I put on some light and called him, "Attention Fishing Vessel - Attention Fishing Vessel. Do you see me??". "Yeah, yeah, don't worry. Even without the lights on I can see you. You make a nice echo on my screen. We were just talking about what it could be out there. You're on a strange course????". I explained my problems and he immediately suggested that I should keep a course. Then he would guide me to a route where there wouldn't be any hazards(/risks), at least for the first 50 miles. Lovely with a little radar help. I thanked (them, edit) a lot for the help, turned off the light and turned in.

When I woke up late in the morning. There was only a light breeze and I now have 159 miles to Papeete. I only have to avoid two more reefs. They're in convenient distance from each other, so they won't give me any problems. I just have to keep an eye on how much the current puts(/sets) me towards the west.

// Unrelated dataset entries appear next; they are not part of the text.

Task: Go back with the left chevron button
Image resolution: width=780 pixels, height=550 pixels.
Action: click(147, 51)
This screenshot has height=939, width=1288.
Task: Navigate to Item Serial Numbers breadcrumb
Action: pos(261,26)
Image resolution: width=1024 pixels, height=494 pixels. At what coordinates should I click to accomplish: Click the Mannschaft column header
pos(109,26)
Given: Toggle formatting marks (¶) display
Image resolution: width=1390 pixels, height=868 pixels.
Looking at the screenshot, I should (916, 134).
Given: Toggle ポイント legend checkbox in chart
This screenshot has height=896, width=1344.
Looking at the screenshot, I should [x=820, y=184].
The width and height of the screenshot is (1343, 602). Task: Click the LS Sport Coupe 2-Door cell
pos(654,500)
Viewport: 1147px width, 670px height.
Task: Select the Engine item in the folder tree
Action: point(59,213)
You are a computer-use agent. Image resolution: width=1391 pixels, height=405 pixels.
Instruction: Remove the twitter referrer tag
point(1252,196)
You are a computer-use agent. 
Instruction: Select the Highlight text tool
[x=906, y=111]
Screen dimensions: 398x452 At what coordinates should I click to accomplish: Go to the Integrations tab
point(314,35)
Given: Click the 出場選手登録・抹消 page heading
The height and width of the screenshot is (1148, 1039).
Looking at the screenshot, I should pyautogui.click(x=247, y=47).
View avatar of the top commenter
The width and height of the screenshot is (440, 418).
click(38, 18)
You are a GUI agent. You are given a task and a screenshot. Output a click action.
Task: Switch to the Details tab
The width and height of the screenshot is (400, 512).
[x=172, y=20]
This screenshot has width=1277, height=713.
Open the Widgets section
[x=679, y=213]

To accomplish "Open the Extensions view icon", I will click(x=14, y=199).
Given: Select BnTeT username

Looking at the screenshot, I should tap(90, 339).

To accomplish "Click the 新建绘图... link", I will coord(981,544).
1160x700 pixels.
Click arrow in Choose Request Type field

It sure is a relaxing sailing. The speed is only 3˝ knots but the sea on the other hand is completely level. I want to fish this afternoon. I have just eaten the last can of sardines for breakfast/dinner. I once again found out(/discovered) that oatmeal doesn't have a long durability at sea. There was sort(/kind) of cobweb inside the can(/ox), even in the unopened bag, so everything was thrown overboard. I couldn't find insects in it, but the times I have gotten sick(/ill) from food it has always been because of the d... oatmeal. I'm not running any further risks. I have tried feeling sick, even after sorting out the small insects very thoroughly.

At first the wind changed(/shifted) 20 degrees and a couple of hours later 120 degrees more. That's really something. It's a good thing I wasn't sleeping.......

I'm still hoping to get in touch with a ship so they could e-mail Natalie abut my expected arrival. I wouldn't ask the vessel from last night about it. I thought that he had done enough for me and his English was a problem.

I haven't seen other ships during this trip. It constantly astonishes(/surprises) me that there are so many ships out (t)here and so seldom you (actually) see them. Food for thought if you're on a life raft. By he way I have packed an emergency kit bag (25 kilogram - it's going to be pure(/absolute) luxury on a desert island) with rockets, water, canned food, biscuits(/cookies), smokes and all sorts of gear, just in case I have to leave the boat in a hurry.

Ohh no, it's just one of those nights where I can't go to bed. The starry sky is so amazing. I'm not feeling tired and now I have boiled more water and have now been drinking so much tea, bouillon(/beef tea) and coffee that I have to run the rest of the night. You think really clearly(/Your thoughts are really clear) when you're in the middle of a starlit, level sea and not a sound besides the wind's gentle whisper in the sails. I'm thinking of how big(/enormous) the universe is and how small Trojka and I are - so small a piece of the puzzle that we wouldn't even be missed if we fell on(/to) the floor.
I thought of time. What time really is. Quantum physics tells (us) that time doesn't exist. There only is NOW. Everything else is a mental construction. The past is made from (the) memory and imagination, and the future is made of planning and imagination. Everything's just mental constructions, there only is NOW.
I remember having read that Dr. Albert Einstein during one of his lectures was asked, "How would you explain that time is relative, when it so clearly can be measured in units and always will be the same?". And Einstein answered;
"Try sitting on a hot stove for a minute and it will feel like an hour. After that (or maybe first) spend a minute with a beautiful(/lovely) lady and that minute is going to feel like a second. Time is relative".
I'm just having my doubts. I believe that it's us(/the) people and our perception (in this instance; of time) that is relative. And if time does exist then it's(/it must be) constant. I think it's time for me to go to bed now. It's getting(/beginning to be) too much, even for me.
I have been thinking(/speculating) a lot about whether I'm doing the right thing. Am I done sailing? Have I seen enough? Or am I going to regret that I'm quitting on(/when I reach) Tahiti?
A part of me wants(/would want) to continue to Tonga and after that New Zealand or Australia to work. The other part wants to be with Natalie. I'm head over heals in love and it's completely mutual.